### Exercise:
Each line of the records containing "every" is to be copied out and returned.

### Dataset:

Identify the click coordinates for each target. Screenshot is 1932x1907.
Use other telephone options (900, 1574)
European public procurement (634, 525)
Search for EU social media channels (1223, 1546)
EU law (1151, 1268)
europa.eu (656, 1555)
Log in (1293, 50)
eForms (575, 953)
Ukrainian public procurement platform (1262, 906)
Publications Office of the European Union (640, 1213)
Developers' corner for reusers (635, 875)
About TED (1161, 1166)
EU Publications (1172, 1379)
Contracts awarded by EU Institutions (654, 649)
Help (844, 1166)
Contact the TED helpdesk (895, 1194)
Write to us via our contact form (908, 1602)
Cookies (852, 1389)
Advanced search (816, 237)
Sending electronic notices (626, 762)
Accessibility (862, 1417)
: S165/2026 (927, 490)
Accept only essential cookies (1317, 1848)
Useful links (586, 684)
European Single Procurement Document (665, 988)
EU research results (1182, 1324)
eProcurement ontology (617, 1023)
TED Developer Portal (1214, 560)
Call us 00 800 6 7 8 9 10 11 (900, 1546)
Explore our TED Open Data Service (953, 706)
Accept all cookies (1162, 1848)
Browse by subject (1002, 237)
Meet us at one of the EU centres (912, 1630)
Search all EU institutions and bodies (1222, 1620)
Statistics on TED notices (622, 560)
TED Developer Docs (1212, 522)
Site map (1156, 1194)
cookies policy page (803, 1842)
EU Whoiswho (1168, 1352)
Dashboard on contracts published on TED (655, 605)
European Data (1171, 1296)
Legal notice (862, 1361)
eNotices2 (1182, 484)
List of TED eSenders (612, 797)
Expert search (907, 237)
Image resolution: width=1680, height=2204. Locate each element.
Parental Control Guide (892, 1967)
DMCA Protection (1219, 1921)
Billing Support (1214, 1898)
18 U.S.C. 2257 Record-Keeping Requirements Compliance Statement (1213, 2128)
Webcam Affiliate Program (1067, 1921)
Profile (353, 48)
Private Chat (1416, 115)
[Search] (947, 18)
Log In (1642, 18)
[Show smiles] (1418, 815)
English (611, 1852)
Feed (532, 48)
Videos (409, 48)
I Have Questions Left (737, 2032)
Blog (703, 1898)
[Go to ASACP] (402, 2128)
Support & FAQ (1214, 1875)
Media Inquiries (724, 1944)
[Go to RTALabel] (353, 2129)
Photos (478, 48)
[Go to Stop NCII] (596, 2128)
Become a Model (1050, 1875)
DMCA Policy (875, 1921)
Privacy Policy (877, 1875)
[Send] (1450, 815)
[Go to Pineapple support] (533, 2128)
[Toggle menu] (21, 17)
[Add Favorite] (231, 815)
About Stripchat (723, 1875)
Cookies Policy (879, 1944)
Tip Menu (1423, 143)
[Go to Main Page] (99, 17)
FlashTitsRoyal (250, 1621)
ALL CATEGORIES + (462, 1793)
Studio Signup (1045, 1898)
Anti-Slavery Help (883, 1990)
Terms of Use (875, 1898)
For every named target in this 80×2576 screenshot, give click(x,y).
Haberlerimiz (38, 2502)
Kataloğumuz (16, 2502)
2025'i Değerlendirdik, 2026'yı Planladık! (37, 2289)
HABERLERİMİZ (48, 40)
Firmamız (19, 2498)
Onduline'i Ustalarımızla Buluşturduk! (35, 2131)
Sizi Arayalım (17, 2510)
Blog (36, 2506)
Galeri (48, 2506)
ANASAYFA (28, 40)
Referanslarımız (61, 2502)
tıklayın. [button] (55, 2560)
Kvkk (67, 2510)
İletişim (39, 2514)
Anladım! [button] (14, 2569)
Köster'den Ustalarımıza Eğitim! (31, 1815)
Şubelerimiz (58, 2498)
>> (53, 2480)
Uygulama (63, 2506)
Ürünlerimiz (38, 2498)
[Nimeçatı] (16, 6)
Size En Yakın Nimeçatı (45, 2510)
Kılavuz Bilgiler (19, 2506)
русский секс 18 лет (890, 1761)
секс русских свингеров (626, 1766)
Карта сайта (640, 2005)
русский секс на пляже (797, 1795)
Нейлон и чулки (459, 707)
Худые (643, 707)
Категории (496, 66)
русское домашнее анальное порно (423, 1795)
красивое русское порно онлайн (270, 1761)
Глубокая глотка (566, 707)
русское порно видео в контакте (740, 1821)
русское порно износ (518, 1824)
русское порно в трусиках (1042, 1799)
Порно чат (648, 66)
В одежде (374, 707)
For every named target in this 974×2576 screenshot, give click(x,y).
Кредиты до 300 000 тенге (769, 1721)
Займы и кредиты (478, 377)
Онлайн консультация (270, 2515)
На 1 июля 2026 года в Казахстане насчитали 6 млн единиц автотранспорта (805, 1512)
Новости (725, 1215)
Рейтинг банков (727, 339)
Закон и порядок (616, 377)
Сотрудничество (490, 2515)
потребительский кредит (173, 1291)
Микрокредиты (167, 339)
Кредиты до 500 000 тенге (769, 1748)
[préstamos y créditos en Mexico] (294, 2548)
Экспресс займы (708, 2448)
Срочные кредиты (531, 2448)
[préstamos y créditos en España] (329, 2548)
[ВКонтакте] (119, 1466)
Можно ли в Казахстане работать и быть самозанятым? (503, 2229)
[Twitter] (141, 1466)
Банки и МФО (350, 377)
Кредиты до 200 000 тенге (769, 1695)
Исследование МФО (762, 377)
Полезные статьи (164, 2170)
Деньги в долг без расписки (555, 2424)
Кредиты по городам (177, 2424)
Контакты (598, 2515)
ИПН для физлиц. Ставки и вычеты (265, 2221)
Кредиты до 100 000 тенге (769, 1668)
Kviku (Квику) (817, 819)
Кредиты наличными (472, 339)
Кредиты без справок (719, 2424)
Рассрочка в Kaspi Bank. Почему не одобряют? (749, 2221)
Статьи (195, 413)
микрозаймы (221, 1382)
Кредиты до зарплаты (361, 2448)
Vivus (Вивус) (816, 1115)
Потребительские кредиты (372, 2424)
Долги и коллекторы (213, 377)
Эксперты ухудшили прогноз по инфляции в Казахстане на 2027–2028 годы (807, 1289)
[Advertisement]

### Finished exercise:
For every named target in this 80×2576 screenshot, give click(x,y).
For every named target in this 974×2576 screenshot, give click(x,y).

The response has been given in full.